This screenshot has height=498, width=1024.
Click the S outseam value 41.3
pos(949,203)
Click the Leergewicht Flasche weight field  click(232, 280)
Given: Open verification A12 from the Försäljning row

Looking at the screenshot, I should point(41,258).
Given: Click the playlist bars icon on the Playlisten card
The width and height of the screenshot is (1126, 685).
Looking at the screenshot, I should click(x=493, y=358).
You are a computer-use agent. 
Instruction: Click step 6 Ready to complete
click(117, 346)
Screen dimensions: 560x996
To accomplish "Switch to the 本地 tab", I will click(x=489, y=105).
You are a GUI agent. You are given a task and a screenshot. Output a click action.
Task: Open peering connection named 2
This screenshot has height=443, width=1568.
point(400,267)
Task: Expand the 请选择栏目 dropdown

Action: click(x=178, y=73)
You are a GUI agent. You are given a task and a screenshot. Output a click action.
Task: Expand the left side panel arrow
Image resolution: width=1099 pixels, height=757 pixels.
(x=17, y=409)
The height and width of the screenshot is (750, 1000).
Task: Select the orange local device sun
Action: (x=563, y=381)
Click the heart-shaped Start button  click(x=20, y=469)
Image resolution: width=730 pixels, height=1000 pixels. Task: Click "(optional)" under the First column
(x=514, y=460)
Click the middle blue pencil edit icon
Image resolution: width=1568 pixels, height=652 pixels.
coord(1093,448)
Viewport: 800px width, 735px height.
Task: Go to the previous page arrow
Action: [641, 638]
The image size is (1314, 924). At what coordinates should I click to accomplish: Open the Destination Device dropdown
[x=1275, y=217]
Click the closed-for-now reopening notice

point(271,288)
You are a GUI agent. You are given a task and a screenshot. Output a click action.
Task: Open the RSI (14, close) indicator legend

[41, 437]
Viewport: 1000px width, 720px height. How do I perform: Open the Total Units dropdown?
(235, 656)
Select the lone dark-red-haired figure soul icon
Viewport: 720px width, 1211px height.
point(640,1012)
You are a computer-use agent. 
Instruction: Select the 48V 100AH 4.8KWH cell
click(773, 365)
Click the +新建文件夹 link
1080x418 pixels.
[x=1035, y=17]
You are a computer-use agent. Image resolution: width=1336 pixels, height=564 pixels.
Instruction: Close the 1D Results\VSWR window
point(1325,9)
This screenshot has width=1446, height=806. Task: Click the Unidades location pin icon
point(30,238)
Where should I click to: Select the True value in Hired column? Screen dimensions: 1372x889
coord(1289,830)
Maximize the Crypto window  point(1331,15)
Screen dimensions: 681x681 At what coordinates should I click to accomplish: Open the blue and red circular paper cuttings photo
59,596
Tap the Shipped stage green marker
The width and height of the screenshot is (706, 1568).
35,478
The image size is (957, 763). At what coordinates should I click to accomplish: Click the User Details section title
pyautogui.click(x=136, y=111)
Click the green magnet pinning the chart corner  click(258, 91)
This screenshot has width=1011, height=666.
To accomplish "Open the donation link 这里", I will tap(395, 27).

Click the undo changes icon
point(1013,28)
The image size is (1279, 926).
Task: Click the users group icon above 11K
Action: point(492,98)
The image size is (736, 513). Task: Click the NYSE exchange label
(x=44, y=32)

# What to work on
Set down again, word for word, the stretch of records from the line with "The width and height of the screenshot is (706, 1568)." to the line with "Click the green", both of those lines included.

# Result of the task
The width and height of the screenshot is (706, 1568).
35,478
The image size is (957, 763). At what coordinates should I click to accomplish: Click the User Details section title
pyautogui.click(x=136, y=111)
Click the green magnet pinning the chart corner  click(258, 91)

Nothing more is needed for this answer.